- **Task input**
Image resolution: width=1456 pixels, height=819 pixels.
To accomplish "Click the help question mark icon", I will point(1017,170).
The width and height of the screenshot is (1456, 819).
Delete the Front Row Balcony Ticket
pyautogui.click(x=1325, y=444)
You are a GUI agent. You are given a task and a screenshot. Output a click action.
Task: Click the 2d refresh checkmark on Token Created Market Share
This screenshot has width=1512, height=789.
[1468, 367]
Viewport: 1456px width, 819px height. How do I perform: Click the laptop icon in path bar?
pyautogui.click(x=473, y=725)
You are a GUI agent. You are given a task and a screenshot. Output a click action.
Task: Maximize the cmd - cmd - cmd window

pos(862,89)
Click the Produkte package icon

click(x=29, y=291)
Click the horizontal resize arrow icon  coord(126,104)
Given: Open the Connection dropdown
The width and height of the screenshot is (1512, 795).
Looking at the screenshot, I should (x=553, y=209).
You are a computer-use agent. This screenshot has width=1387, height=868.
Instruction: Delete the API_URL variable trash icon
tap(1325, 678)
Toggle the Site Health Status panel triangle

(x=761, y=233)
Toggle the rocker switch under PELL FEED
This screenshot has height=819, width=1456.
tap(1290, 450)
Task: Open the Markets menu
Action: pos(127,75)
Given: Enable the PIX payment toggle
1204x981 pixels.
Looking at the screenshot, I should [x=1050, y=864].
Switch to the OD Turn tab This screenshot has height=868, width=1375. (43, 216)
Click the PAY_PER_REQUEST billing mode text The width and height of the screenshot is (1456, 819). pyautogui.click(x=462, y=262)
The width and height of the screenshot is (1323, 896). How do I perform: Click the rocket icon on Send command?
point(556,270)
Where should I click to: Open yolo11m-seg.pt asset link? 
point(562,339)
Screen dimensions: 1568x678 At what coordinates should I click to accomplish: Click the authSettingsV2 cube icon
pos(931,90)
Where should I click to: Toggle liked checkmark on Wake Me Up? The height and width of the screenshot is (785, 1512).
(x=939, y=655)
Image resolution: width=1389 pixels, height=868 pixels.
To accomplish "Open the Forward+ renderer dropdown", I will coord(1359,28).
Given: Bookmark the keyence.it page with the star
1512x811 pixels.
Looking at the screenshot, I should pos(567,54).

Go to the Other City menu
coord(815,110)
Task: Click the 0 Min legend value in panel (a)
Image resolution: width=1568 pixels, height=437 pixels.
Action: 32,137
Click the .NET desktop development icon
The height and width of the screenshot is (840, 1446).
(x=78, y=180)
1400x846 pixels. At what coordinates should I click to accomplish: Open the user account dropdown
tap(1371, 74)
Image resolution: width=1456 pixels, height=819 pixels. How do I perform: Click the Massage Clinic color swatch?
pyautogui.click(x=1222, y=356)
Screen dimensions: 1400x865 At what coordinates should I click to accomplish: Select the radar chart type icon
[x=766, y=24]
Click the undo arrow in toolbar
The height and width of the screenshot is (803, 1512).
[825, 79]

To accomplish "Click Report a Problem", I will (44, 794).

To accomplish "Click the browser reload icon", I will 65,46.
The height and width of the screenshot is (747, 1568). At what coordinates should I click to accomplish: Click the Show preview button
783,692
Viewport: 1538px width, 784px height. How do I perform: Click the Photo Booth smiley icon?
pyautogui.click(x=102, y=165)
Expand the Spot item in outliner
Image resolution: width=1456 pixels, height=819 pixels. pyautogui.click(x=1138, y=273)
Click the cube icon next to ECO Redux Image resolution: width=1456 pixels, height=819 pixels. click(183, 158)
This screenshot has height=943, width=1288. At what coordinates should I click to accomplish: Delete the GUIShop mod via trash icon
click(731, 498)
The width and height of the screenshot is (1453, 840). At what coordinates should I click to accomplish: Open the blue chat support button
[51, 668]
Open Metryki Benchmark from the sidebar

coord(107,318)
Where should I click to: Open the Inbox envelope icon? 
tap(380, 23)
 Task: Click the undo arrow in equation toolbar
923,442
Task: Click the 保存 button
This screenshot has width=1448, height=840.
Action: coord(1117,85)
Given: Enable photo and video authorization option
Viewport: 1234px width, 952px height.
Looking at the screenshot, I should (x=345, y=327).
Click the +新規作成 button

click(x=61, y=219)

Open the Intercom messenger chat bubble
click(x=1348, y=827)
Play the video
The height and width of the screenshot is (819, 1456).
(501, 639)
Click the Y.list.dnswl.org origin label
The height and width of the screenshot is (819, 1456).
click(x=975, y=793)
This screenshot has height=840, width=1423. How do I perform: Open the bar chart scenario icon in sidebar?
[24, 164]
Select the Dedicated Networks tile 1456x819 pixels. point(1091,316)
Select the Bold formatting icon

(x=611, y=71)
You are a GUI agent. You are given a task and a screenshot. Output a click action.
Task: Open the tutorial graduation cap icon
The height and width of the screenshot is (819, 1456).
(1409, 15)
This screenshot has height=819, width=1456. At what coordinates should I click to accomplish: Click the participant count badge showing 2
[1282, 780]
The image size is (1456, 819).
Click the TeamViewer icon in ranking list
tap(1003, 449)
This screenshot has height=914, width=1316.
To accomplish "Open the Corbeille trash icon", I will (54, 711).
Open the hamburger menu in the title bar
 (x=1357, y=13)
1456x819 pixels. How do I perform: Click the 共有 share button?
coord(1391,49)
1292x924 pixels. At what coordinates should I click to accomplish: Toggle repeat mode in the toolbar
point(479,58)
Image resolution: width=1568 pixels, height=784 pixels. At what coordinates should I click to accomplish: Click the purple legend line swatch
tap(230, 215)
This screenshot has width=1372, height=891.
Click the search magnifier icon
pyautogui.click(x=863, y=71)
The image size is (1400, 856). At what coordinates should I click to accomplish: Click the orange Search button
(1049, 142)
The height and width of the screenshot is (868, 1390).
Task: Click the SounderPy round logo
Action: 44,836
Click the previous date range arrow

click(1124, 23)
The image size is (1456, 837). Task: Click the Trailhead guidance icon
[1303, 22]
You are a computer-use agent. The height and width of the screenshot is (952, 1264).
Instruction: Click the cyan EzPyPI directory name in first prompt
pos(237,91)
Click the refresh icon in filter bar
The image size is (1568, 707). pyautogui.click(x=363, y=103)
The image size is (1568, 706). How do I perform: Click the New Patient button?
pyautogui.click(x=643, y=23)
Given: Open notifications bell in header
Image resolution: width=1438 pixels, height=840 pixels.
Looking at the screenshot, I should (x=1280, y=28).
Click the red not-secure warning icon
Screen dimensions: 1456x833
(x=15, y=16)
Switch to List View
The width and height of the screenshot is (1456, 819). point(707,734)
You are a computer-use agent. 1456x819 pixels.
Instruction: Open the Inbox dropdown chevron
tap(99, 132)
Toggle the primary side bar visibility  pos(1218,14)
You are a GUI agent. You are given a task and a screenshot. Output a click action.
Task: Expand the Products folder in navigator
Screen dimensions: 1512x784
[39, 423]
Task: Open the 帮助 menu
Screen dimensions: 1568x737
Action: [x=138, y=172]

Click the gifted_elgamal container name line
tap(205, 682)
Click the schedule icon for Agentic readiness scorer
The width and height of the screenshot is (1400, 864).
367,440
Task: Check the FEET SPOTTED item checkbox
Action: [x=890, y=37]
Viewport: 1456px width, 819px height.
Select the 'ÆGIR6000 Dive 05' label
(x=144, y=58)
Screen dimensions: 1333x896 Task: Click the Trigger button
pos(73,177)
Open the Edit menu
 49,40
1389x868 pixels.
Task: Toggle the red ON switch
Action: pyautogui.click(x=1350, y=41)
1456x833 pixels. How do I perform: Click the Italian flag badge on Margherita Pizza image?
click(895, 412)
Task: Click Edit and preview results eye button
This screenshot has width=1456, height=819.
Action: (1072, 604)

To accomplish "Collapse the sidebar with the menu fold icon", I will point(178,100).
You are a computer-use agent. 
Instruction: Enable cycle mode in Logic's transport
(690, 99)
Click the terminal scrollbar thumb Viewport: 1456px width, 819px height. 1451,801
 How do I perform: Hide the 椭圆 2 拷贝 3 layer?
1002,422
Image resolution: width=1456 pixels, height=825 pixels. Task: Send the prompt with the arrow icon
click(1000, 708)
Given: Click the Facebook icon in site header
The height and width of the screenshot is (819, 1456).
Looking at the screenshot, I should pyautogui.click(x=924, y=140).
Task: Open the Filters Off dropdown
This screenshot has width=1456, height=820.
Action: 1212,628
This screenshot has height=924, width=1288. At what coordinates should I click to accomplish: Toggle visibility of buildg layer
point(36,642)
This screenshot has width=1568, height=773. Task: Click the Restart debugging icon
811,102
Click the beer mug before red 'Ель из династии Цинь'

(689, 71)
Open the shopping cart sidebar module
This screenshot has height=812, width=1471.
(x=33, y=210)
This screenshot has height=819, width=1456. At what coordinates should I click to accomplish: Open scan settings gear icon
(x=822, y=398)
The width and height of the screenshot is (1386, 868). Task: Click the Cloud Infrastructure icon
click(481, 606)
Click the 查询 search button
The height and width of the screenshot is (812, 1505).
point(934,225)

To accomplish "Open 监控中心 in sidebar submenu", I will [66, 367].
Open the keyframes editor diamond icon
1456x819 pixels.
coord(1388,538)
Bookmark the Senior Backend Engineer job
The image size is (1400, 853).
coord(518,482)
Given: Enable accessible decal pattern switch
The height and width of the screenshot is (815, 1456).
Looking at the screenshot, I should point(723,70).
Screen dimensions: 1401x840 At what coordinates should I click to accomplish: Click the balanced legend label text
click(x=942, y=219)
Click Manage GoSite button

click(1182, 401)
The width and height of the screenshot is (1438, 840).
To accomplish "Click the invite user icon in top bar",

- **Exercise brief**
Repeat exactly the lines of the listing above, from the one with "1456x819 pixels. How" down to the one with "Given: Open notifications bell in header"; both of those lines belong in the range.

- **Exercise solution**
1456x819 pixels. How do I perform: Click the 共有 share button?
coord(1391,49)
1292x924 pixels. At what coordinates should I click to accomplish: Toggle repeat mode in the toolbar
point(479,58)
Image resolution: width=1568 pixels, height=784 pixels. At what coordinates should I click to accomplish: Click the purple legend line swatch
tap(230, 215)
This screenshot has width=1372, height=891.
Click the search magnifier icon
pyautogui.click(x=863, y=71)
The image size is (1400, 856). At what coordinates should I click to accomplish: Click the orange Search button
(1049, 142)
The height and width of the screenshot is (868, 1390).
Task: Click the SounderPy round logo
Action: 44,836
Click the previous date range arrow

click(1124, 23)
The image size is (1456, 837). Task: Click the Trailhead guidance icon
[1303, 22]
You are a computer-use agent. The height and width of the screenshot is (952, 1264).
Instruction: Click the cyan EzPyPI directory name in first prompt
pos(237,91)
Click the refresh icon in filter bar
The image size is (1568, 707). pyautogui.click(x=363, y=103)
The image size is (1568, 706). How do I perform: Click the New Patient button?
pyautogui.click(x=643, y=23)
Given: Open notifications bell in header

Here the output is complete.